6. Both the parties advanced argument relating to the principle of law as to in what type of cases, order of cognizance should be interfered with and in that type of cases it should not be. A detailed documentation in that respect or reference to the case law filed by the parties is not necessary because the point raised by the petitioner against the order of cognizance is liable to be considered and allowed on the ground that the later order of the learned S.D.J.M. virtually amounts to reviewing of the earlier order passed under Section 203, Cr.P.C. which is impermissible under the law.

7. In that respect, peculiarly enough, neither party has produced a copy of the order passed by the Court of Session relating to the observations made while setting aside the order under Section 203, Cr.P.C. Be that as it may, learned S.D.J.M. after receipt of the record on remand, passed the order to venture into an inquiry under Section 202, Cr.P.C. afresh. Therefore, it is clear from that order that learned S.D.J.M.did not propose to peruse the statement already recorded nor he proposed to make a further inquiry but he wanted to make a fresh inquiry. Under such circumstance, in the absence of examination of any witness by the complainant, there was no reason for the learned S.D.J.M. to pass an order taking cognizance.

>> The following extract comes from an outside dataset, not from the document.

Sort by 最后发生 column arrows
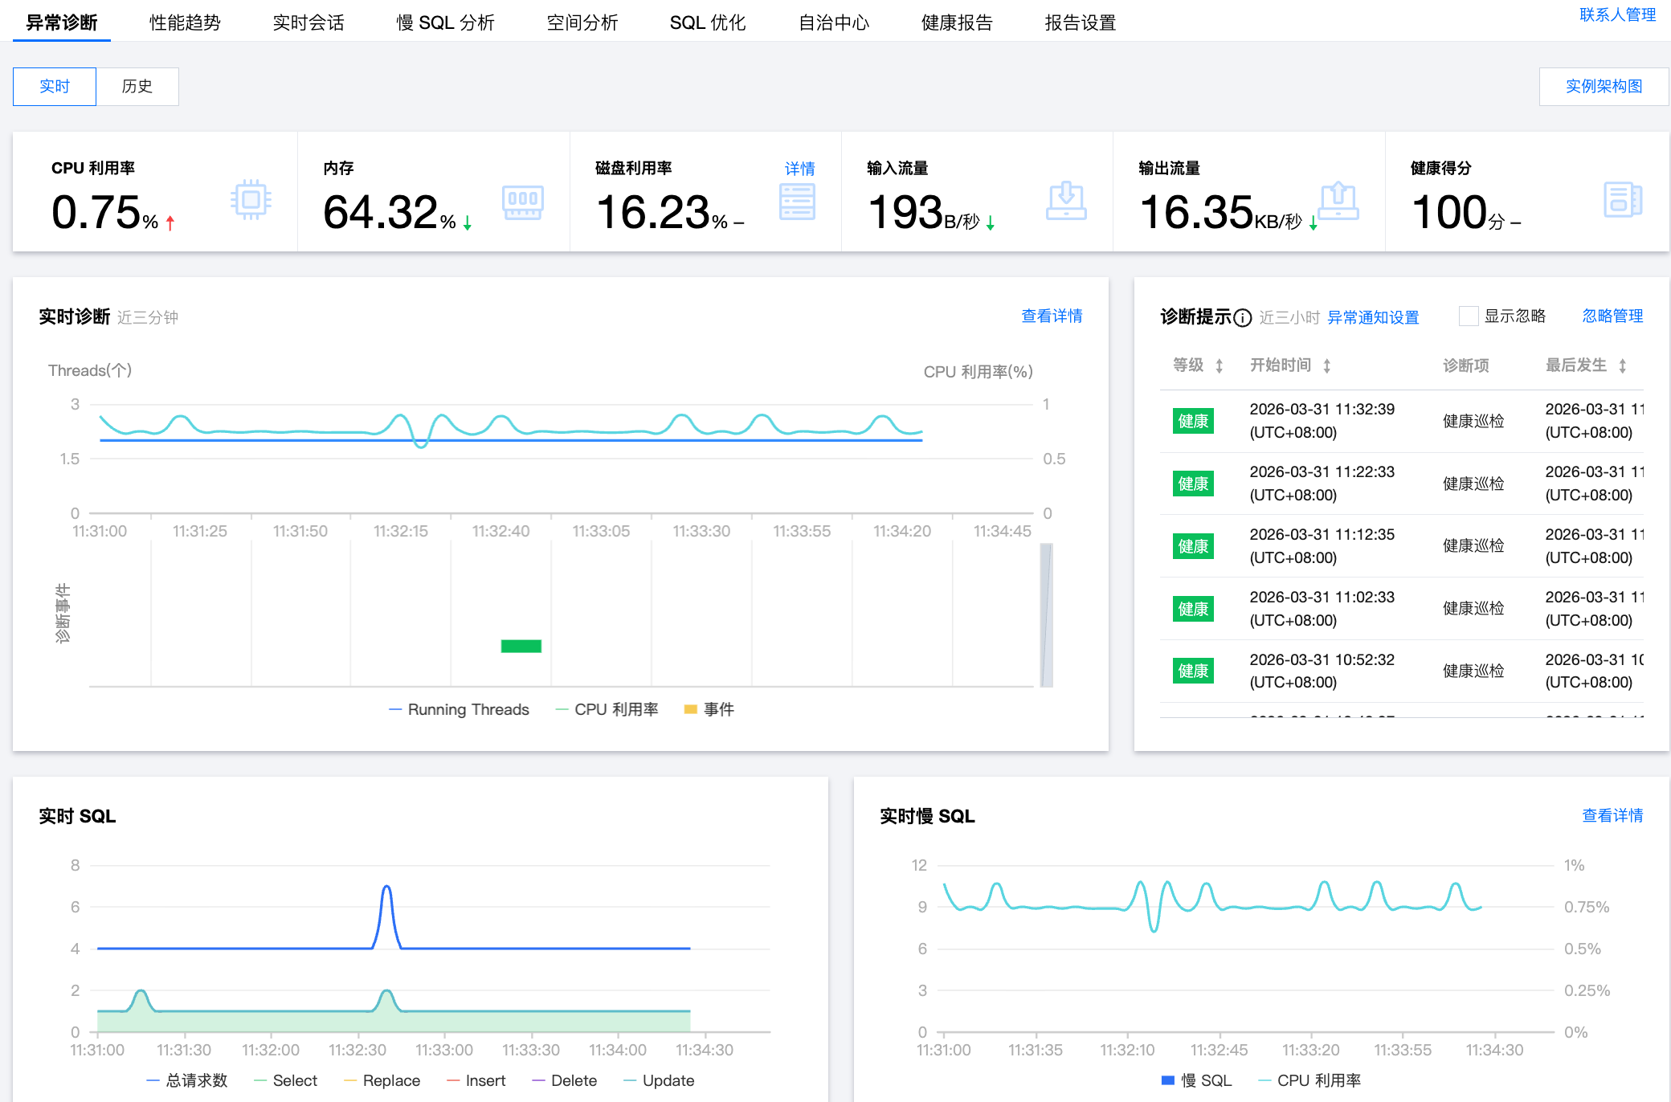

8. The provision under Section 202, Cr.P.C. clearly mandates that after receipt of the complaint and examination of the complainant on oath, if the Magistrate thinks fit, he may postpone the matter of issue of process and enter into an inquiry under that provision (Section 202, Cr.P.C.) to ascertain the truth or otherwise of the allegations in the complaint; When the S.D.J.M. on 7.10.1996, on assessment of the statement of witnesses, was not satisfied about truthfulness in the allegations made and, therefore, dismissed the complaint, it is not understood how the S.D.J.M. on 19.8.1998, could find existence of a prima facie case from the same statements. Though the order of taking cognizance in all cases need not be a speaking one, but under the peculiar facts and circumstances of this case when learned S.D.J.M. virtually made a review of the earlier order, it was incumbent on his part to assign the reason for accepting the statement of witnesses on a reasonable ground and indicating therein how the previous assessment was incorrect, and in that respect learned S.D.J.M. in his order dated 10.8.1998, has done nothing in that way but without any application of mind, in a sweeping manner, passed the order in taking cognizance of the offence. As stated earlier, no case was made out for making a review of the earlier order, and, therefore, on that score alone the impugned order of the S.D.J.M. is found to be illegal and not sustainable.

9. For the reasons indicated above, the impugned order of taking cognizance vide order dated 10.8.1998 in I.C.C.Case No. 59 of 1996 of the Court of S.D.J.M., Berhampur stands rejected, and accordingly, the Criminal Misc. Case is allowed.